500 000 tickets across North America, South America, and Europe within an hour of its announcement last fall. (Eilish has sold out every tour over the last four years.)
In my dark places I’ve worried that I was going to become the stereotype that everybody thinks every young artist becomes, because how can they not?
Though her mood is improved, and though touring, once arduous for her, has become an increasing pleasure, as her fame grows it gets easier for Eilish to imagine herself as a casualty of the pop machine – or in any case to identify with those whom fame has disfigured. “As a fan growing up, I was always like, What is wrong with them?” she recalls. “All the scandals. The Britney moment. You grow up thinking they’re pretty and they’re skinny; why would they mess it up? But the bigger I get, the more I’m like, of course they had to do that. In my dark places I’ve worried that I was going to become the stereotype that everybody thinks every young artist becomes, because how can they not?
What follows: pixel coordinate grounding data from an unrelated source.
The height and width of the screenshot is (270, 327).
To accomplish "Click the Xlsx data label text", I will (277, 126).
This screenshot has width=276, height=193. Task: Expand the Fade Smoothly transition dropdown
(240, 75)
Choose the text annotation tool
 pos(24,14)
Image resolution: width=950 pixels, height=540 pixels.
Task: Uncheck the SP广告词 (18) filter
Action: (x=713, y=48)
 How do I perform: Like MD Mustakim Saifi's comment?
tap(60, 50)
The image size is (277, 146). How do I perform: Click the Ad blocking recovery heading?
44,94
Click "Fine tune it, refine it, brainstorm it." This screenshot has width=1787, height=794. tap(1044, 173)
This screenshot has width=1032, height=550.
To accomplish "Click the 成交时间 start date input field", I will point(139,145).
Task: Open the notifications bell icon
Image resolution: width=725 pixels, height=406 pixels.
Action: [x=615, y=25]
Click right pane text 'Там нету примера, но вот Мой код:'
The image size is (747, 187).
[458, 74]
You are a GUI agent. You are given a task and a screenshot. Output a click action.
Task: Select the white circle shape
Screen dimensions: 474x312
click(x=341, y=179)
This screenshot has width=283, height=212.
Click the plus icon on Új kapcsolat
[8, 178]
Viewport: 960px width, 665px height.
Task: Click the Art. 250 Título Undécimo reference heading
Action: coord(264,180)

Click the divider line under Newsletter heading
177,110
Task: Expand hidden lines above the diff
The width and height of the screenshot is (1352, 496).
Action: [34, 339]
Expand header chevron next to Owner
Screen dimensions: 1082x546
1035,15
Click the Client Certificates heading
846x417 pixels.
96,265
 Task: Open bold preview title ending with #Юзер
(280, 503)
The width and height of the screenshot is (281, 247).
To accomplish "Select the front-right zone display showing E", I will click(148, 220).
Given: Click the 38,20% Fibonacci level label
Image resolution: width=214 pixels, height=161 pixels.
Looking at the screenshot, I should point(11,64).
Last year, when I was at my lowest point during the tour in Europe, I was worried I was going to have a breakdown and shave my head.”
Eilish turned 18 in December. She had a small birthday party, with ski ball and foosball, a bouncy house, a piñata, and – baked by her mother at Eilish’s request – a vegan chocolate cake with vegan cream cheese frosting and peppermint candies. By pop-star standards, she has exited childhood with relatively little tarnish. She will be voting for the first time this year, and she has made a habit of engaging her fan base around the causes that are meaningful to her. Since seeing David Attenborough’s BBC documentary Climate Change – The Facts last spring, Eilish has become a champion of environmental causes. She has used her Instagram Stories to alert followers to the perils of global warming, and in the video to her single “All the Good Girls Go to Hell,” she appears as a winged creature stuck in an oil spill, as fires rage around her.
The doorbell rings, Maggie answers it, and she can be seen through the kitchen doorway setting something down on the dining room table. “What is that?” Eilish shouts. “Somebody sent you some fruit,” her mother calls back. It’s an edible arrangement fastened with a Mylar happy-face balloon. Maggie opens up the card and reads it aloud: “Sorry you’re bored at home.” A few hours earlier, on Instagram, Eilish posted a photograph of herself singing in a vast arena illuminated by thousands of cell-phone flashlights whose effect suggested a densely starry sky. She captioned it, “missing you tour… being home is boring.”
“Ugh, that is so creepy,” she says of the unwelcome gift. “They’re being nice, but there’s a line they just don’t see. Sometimes they’re like, ‘I know this is wrong, but I just wanted to leave this letter.’ And I’m like, If you know it’s wrong, then why do it?” The erosion of Eilish’s privacy has been weighing heavily on her. For now, she has no intention of leaving her parents’ home. “Luckily I love my parents. I love this house. My brother comes here all the time because he wants to, and he likes us, too. So at this moment there’s a pretty good balance of…”
She pauses to consider her circumstances, which are not so different from those of any teenager, craving independence but still in need of a parent’s watchful eye. “No, there isn’t a balance; forget it. I’m fine here. Whatever. I have a car. A car is enough.”